▶ [WORK INSTRUCTIONS] Can you return the records below exactly as they stand, but only from the first line through the one with "Mongolia (872, 1510)"?

--- START ---

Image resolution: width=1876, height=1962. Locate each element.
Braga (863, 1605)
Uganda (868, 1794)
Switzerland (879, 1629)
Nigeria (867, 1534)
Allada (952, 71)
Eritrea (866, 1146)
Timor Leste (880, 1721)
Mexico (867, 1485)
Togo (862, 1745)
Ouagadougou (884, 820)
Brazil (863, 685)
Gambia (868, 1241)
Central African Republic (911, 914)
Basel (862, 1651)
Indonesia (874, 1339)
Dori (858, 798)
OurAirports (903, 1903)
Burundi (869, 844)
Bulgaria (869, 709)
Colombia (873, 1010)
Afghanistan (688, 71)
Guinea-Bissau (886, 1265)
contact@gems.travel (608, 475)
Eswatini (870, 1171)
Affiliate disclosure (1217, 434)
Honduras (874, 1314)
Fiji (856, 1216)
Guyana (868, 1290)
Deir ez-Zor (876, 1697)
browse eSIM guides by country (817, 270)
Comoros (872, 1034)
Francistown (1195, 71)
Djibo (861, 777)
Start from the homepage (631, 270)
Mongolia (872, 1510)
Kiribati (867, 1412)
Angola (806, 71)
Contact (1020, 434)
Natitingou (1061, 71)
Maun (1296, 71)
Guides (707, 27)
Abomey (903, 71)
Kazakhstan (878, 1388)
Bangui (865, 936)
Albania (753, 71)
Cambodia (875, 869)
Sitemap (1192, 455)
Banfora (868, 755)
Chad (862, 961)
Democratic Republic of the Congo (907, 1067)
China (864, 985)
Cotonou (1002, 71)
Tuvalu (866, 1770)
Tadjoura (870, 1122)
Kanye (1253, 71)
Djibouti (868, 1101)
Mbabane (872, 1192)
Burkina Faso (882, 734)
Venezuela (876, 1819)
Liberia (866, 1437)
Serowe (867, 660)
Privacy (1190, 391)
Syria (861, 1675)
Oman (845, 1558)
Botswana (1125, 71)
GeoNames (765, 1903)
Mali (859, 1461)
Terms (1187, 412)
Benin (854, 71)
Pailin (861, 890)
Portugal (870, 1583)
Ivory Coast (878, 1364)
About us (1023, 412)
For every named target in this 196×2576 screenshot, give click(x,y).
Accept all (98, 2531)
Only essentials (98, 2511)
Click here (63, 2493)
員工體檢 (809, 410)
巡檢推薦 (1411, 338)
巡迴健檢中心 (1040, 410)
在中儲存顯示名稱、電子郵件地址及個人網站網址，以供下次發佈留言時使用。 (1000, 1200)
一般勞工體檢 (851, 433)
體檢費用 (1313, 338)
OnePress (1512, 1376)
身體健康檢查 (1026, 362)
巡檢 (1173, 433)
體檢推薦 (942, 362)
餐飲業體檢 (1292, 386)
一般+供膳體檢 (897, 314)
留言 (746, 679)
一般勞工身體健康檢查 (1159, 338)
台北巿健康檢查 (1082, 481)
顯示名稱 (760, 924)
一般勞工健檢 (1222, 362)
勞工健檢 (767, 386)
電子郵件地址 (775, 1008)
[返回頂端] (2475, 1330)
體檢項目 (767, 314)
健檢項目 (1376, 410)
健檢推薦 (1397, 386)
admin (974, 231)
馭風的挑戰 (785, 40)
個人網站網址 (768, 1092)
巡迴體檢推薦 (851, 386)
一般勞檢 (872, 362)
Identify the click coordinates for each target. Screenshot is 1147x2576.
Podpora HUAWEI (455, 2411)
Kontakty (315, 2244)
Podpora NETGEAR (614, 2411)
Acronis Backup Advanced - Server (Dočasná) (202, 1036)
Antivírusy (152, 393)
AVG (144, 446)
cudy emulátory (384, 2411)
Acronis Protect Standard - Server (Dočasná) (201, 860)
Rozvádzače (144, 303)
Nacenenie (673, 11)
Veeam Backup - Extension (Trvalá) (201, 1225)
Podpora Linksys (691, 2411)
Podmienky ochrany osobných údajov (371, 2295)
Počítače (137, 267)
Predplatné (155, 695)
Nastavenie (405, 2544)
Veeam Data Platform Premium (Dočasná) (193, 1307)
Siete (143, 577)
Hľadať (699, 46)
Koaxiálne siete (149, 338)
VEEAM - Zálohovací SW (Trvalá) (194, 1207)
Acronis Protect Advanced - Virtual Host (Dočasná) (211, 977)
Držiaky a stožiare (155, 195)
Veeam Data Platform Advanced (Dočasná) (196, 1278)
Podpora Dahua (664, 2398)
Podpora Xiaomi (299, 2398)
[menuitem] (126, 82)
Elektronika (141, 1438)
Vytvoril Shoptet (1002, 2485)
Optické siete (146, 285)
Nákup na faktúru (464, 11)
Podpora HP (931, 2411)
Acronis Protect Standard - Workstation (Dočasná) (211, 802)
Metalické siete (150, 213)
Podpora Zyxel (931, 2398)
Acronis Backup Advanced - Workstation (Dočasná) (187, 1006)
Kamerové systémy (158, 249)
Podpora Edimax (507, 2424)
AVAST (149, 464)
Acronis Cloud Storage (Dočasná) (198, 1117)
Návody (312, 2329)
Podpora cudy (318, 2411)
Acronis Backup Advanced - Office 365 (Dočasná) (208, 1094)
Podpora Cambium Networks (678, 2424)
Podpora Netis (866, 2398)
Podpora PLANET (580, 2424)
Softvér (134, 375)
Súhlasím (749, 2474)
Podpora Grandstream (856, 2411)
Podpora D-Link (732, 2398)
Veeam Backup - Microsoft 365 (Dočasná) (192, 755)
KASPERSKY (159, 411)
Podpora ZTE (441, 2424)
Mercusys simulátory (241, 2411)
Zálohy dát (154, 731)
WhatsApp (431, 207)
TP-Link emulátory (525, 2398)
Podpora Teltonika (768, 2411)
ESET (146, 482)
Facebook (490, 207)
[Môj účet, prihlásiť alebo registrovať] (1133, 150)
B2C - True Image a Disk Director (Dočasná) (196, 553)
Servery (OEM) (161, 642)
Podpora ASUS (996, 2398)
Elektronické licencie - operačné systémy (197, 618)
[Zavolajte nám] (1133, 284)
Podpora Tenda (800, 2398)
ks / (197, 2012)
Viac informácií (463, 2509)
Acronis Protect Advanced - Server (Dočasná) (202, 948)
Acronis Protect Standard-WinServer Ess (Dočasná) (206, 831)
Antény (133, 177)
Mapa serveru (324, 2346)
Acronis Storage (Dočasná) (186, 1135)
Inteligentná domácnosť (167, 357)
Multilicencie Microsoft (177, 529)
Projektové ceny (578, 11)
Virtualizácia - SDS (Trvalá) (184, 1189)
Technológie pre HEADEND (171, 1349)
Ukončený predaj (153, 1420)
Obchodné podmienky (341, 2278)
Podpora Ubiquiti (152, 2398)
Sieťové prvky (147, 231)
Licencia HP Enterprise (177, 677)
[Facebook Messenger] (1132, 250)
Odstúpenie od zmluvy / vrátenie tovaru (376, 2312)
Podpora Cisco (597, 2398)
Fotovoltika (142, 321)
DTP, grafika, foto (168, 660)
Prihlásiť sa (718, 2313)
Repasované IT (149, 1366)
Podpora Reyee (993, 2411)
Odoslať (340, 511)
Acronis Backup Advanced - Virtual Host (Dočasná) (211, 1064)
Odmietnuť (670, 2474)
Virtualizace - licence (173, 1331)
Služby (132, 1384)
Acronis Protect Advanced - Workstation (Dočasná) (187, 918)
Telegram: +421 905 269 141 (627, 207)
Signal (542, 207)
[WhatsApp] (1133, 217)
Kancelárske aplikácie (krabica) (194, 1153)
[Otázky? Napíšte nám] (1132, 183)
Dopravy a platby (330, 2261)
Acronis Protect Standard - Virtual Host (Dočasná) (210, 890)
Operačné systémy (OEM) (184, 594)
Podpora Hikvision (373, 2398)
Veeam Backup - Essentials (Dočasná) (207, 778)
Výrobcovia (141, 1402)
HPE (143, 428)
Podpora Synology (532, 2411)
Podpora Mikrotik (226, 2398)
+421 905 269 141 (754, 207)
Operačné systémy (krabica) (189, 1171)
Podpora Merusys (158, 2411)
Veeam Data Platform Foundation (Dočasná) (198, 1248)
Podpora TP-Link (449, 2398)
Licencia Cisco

--- END ---

▶ [REPLY]
Image resolution: width=1876, height=1962. Locate each element.
Braga (863, 1605)
Uganda (868, 1794)
Switzerland (879, 1629)
Nigeria (867, 1534)
Allada (952, 71)
Eritrea (866, 1146)
Timor Leste (880, 1721)
Mexico (867, 1485)
Togo (862, 1745)
Ouagadougou (884, 820)
Brazil (863, 685)
Gambia (868, 1241)
Central African Republic (911, 914)
Basel (862, 1651)
Indonesia (874, 1339)
Dori (858, 798)
OurAirports (903, 1903)
Burundi (869, 844)
Bulgaria (869, 709)
Colombia (873, 1010)
Afghanistan (688, 71)
Guinea-Bissau (886, 1265)
contact@gems.travel (608, 475)
Eswatini (870, 1171)
Affiliate disclosure (1217, 434)
Honduras (874, 1314)
Fiji (856, 1216)
Guyana (868, 1290)
Deir ez-Zor (876, 1697)
browse eSIM guides by country (817, 270)
Comoros (872, 1034)
Francistown (1195, 71)
Djibo (861, 777)
Start from the homepage (631, 270)
Mongolia (872, 1510)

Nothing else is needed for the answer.